[Element lookup records]
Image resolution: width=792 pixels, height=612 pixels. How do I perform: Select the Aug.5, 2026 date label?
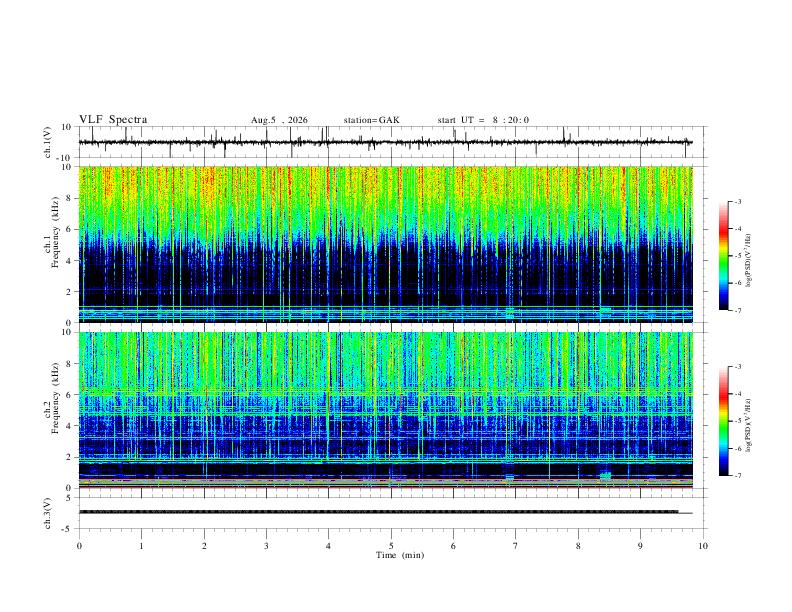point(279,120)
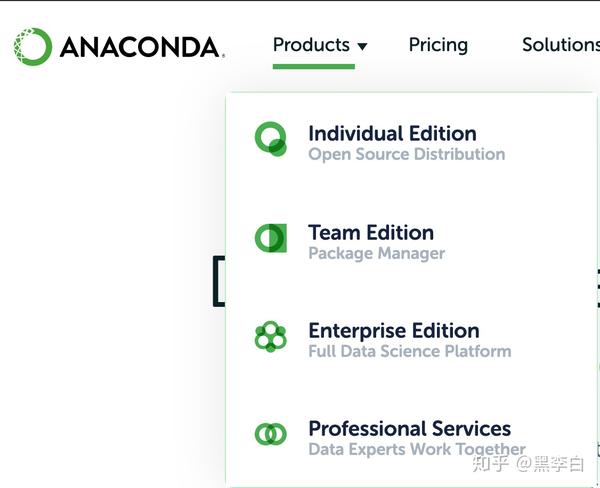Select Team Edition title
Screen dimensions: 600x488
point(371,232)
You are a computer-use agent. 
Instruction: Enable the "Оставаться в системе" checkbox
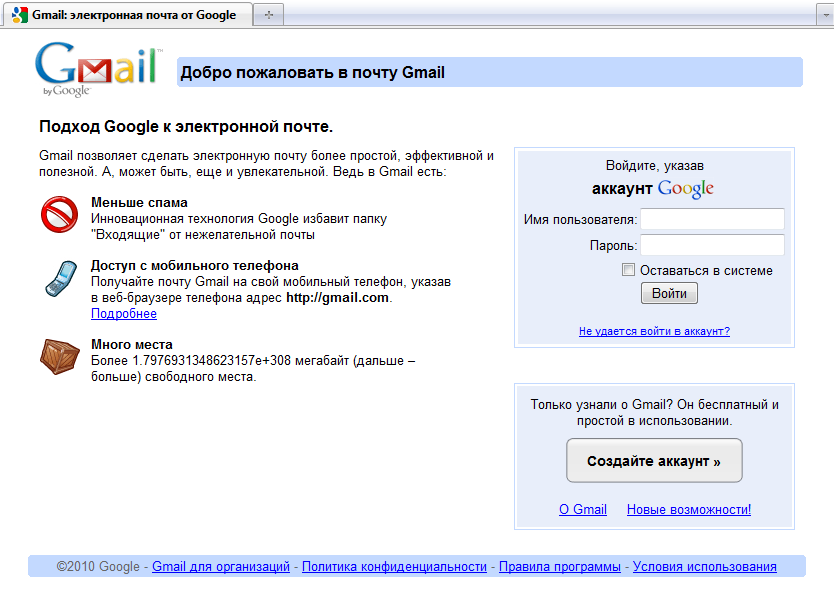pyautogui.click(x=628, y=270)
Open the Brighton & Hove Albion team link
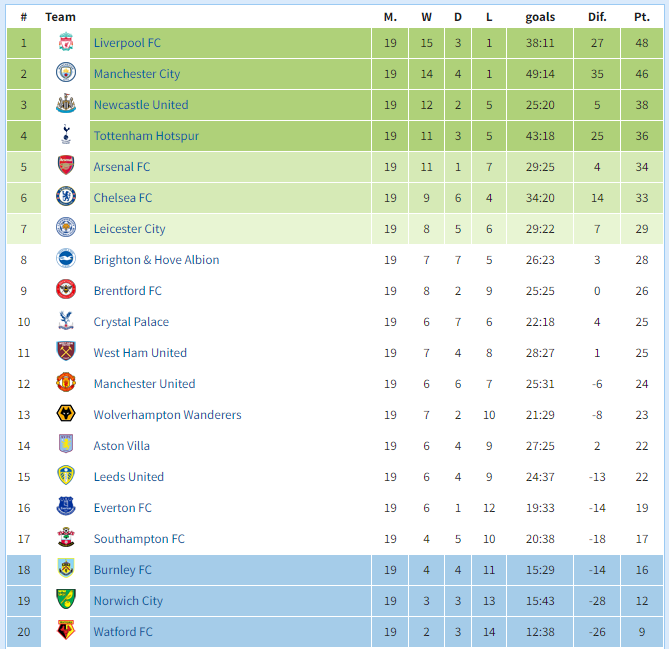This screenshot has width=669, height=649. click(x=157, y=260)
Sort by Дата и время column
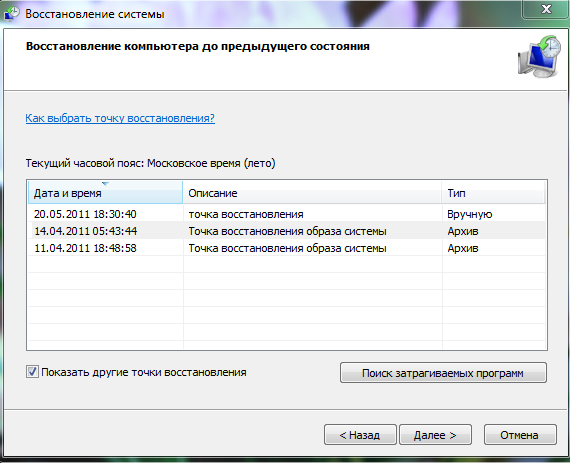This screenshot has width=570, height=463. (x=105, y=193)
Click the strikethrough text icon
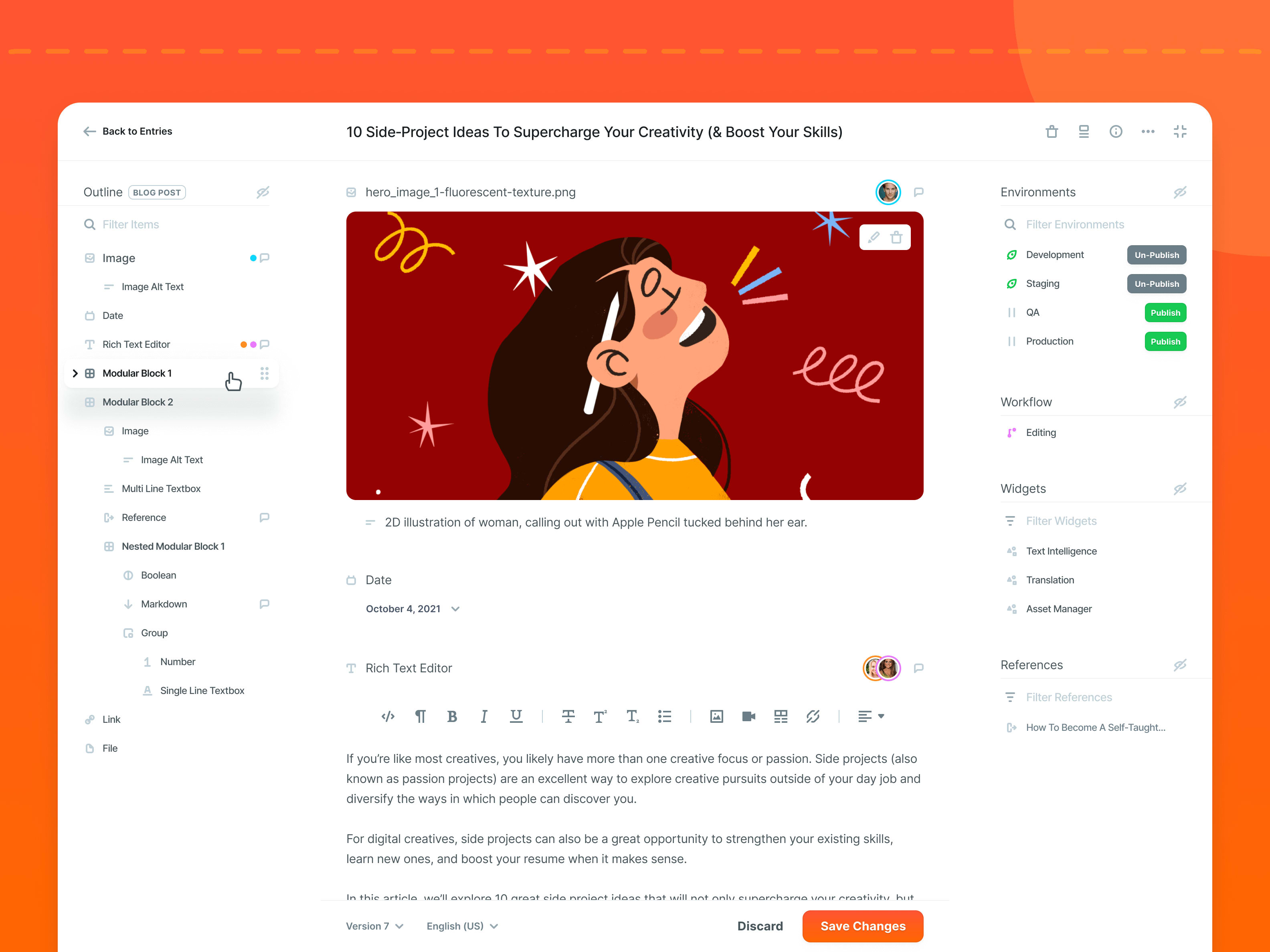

## OBJECTIVE
Retype all of the material above line for line, with no changes, and leave out the pictures.

## OUTPUT FOR THIS EXERCISE
Image resolution: width=792 pixels, height=612 pixels. How do I perform: Select the Aug.5, 2026 date label?
point(279,120)
Select Team Edition title
Screen dimensions: 600x488
point(371,232)
You are a computer-use agent. 
Instruction: Enable the "Оставаться в системе" checkbox
pyautogui.click(x=628, y=270)
Open the Brighton & Hove Albion team link
This screenshot has width=669, height=649. click(x=157, y=260)
Sort by Дата и время column
This screenshot has width=570, height=463. (x=105, y=193)
Click the strikethrough text icon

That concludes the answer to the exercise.